Бер глянул на обеих девочек. Его горячо любимая и оберегаемая дочка сразу бросалась в глаза на фоне худощавой, чумазой, лохматой одногодки в грязных лохмотьях.

— Третьяк, — от тяжких дум бера отвлек любимый голос. Говор Наталки был полон слабо скрытой тревоги, — Я Весну не могу найти. Опять куда упорхнула с утра пораньше!

Черноволосая красавица, держась одной рукой за поясницу, а другой за раму двери, вышла на крылечко, беспокойно оглядев мужа. Как только ее взгляд зацепился за вихрастую рыжую макушку дочери, а слух уловил ее звонкий голосочек, жена бера облегченно выдохнула.

— Ну нельзя так, Весна! Я же переживаю! Это же не родная долина, милая! Мы в чужом краю! Среди чужих. Вдруг что! А если кто обидит?

Не зло начала распекать дочь женщина, а та, упрямо поджав губки цвета спелой малины, зашуршала ножкой по земле.

— Да кто меня обидит, когда папка рядом?!

Фыркнула она самоуверенно, гордо поднимая подбородок.

Третьяк хмыкнул краем губ. Оно того стоило. Стать отцом такого очаровательного чуда. От одного взгляда голубых глазок хотелось поднять горы, не иначе!

Весна росла в любви, нежности и безопасности. Она не понимала, какого это без папки? Когда он всегда рядом, с ее первого крика на белом свете.

— Ох, доченька...

Тяжко вздохнула черноокая молодка, глядя на беспечность дочери. Которая еще и обиженно фыркнула! Характерец у Весны был отнюди не весенний. Малышка была не только балоболкой и сорвиголовой в отца, но еще и упрямой в дядьку! Упорству Весны мог противостоять разве что вождь племени Гром. Но и тут чаще всего уступал любимой племяшке.
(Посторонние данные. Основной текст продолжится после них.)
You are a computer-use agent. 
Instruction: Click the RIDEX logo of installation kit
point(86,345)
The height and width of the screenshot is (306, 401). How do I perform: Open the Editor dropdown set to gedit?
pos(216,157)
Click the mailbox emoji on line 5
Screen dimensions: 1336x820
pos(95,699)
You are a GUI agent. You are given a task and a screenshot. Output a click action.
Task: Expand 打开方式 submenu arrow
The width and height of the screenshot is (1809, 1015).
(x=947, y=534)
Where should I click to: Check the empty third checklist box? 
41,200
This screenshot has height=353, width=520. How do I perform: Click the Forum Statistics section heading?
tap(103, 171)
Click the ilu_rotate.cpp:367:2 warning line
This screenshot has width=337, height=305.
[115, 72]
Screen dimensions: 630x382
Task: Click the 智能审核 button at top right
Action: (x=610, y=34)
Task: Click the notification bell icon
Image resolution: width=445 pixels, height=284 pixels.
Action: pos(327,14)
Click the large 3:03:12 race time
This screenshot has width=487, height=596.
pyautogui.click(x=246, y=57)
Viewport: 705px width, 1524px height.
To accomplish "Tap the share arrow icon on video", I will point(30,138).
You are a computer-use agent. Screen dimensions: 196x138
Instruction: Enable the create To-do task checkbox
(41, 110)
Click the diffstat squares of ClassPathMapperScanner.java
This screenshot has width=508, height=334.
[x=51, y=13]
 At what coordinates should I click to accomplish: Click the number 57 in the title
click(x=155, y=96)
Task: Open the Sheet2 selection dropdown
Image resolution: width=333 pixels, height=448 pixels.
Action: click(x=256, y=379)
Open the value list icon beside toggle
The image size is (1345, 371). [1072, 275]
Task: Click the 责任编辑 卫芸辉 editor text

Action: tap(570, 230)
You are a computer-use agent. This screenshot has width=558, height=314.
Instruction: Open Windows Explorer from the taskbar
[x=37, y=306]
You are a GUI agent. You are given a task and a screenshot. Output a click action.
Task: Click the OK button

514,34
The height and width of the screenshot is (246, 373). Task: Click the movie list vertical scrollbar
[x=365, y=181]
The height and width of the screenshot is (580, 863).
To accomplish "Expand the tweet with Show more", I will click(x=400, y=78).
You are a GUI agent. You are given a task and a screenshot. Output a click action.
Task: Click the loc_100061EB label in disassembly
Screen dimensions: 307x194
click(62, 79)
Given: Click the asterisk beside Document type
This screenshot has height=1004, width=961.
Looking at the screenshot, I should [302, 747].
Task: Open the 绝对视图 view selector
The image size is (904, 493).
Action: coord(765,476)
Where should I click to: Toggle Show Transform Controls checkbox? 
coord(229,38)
Да, Весну любили и баловали как некого ранее!

— Да будет тебе печалиться, милая.

Быстро преодолев скрипучие ступеньки, бер обнял суженную широкой ладонью, накрыв ее округлившийся животик.

Тяжело вздохнув, Наталка уткнулась на миг острым кончиком носа в изгиб шеи бера. Вдыхая такой успокаивающий запах тела мужа. Во второй беремености ее мутило похлеще, чем когда она была тяжелой Весной. Едва ли она могла спокойно лежать или кушать, что ей хочется.

Снежка в шутку говорила, что ее так же мучили ее мальчишки, пока она их вынашивала. Марфа же, наоборот, пророчила им еще одну капризную доченьку. Но рядом с таким мужем, как ее бер, черноокая молодка была согласна и на сыночка, и на еще одну доченьку.

— Опять этот сорванец тебя мучает, милая? — тихо шепнул ей на ушко муж. — Пусти только родиться, я с ним по-отцовски серьезно поговорю!

Робкая улыбка озарила женское лицо.

— С чего ты взял, что это мальчик? А вдруг опять девочка? Ммм?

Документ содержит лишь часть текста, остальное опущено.